The sign found in Appendix C is a required sign for all BSL-2 facilities.  This door sign outside of the laboratory is posted by the PI and will be checked bi-annually by the Biological Safety Officer, who will do walk-throughs of buildings to make sure BSL-2 facilities are complying with this requirement.  Biosafety level 2 labs should have the following permanently-affixed decals: Biohazard symbol, “BSL-2” designation, Entry/ Exit Requirements, and emergency contacts.  The specific agents worked with in the lab should not be listed, for biosecurity reasons. If any changes need to be made to the sign, including emergency contacts, please log in and update the information online. The UWM Biosafety Program will post any changes to the sign and let personnel know.

 

Standard Operating Procedures

 

Biological Safety Cabinet

 

The biosafety cabinet (BSC) is the primary means of protecting students, staff members, the product, and the environment from biological hazards.  All work with infectious agents should be manipulated in the BSC, especially those practices which could generate aerosols.  Using the BSC properly includes the following:

 

  • Turn on cabinet fan 15 minutes before beginning work
  • Disinfect the cabinet work surface with 70% ethanol or other disinfectant and wipe surfaces.
  • Place supplies in the cabinet.

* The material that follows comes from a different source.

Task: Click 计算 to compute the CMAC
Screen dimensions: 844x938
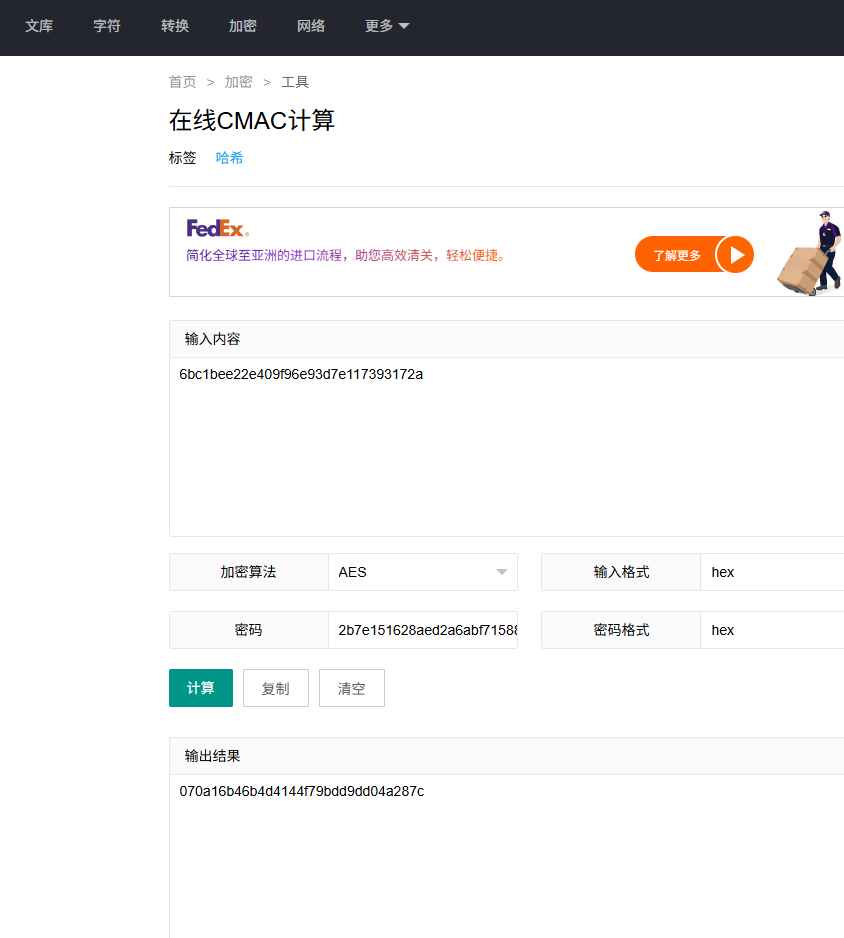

Locate container inside the cabinet for disposal of pipettes.  (Movement of hands in and out of the cabinet to discard pipettes into a container located outside of the cabinet creates turbulence and disrupts the air barrier that maintains sterility inside the cabinet.)
  • Work as far to the back (beyond the air split) of the BSC work space as possible.
  • Always use mechanical pipetting aids.
  • Avoid using open flames inside BSCs. If a flame is necessary, use a burner with a pilot light and place it to the rear of the workspace.  Flames disrupt the airflow and contribute to the heat load inside the BSC. Flames have burned holes through HEPA filters and have caused explosions in BSCs.
  • Do not work in a BSC while a warning light or alarm is signaling.
  • Keep the work area of the BSC free of unnecessary equipment or supplies. Clutter inside the BSC may affect proper airflow and the level of protection provided.
  • Keep the front and rear grilles clear.
  • When work is completed, remove equipment and supplies from the cabinet. Wipe the work area with 70% ethanol and allow cabinet to run for 15 minutes.
  • Some BSCs are equipped with ultraviolet (UV) lights. If one is used, the tube should be wiped with 70% ethanol every two weeks, while turned off, to remove dust. UV radiation should not take the place of 70% ethanol for disinfection of the cabinet interior. The UV lamp is not an acceptable replacement for routine disinfection.
  • The UV lamp should never be on while an operator is working in the cabinet.
  • Minimize traffic around the biosafety cabinet and avoid drafts from doors and air conditioning.
  • The BSC is certified annually by a contractor coordinated by your research lab.
  • When using the house vacuum system, place a hydrophobic filter (C) between overflow flask (B) and vacuum port (D). Examples include Whatman Vacu-guard and Pall Gelman Vacushield in-line disk filters.  Turn off the vacuum when not in use.

 

The biological safety cabinet in our facility was last certified on:  06 February 2018

 

The company that certified our cabinet was:  PSA Laboratory Furniture LLC

Sharps Disposal

 

All students and staff that supervise undergraduate or graduate students, as well as those working independently with human cells/ tissues, human blood, or human bodily fluids are required to complete OSHA Bloodborne Pathogens Training annually and have a Bloodborne Pathogens Exposure Control Plan on file in their facility that is available to the lab inspectors upon request. These are required with IBC registration/ approval. Include this in Appendix D: Exposure Control Plans

 

To prevent needle stick injuries:

 

  • Avoid using needles whenever possible.
  • Replace glass materials with plastic (such as Pasteur pipettes)
  • Do not bend, break, or otherwise manipulate needles by hand.
  • Do not recap needles by hand. Do not remove needles from syringes by hand.
  • Immediately after use, discard needle and syringe (whether contaminated or not) into puncture resistant sharps containers. RECAPPING OF NEEDLES IS PROHIBITED.
  • Never discard sharps into regular trash.
  • Never discard sharps into bags of biological waste.
  • Use care and caution when cleaning up after procedures that require the use of syringes and needles.
  • Do not overfill sharps containers. Close completely when 3/4 full, request pickup from the DES webpage at www.des.umd.edu.
  • Locate sharps containers in areas in which needles are commonly used. Make containers easily accessible.

 

In the event of a needle stick injury:

 

Wash the area thoroughly with soap and water.  Notify your supervisor, laboratory manager, or instructor immediately.  Please see the BMS Labs Exposure Control Plan for detailed information.  Students may report to the Norris Health Center, faculty/ staff must report to their hospital of choice. Please work with the Department of University Safety and Assurances to complete the appropriate forms within 24 hours of injury.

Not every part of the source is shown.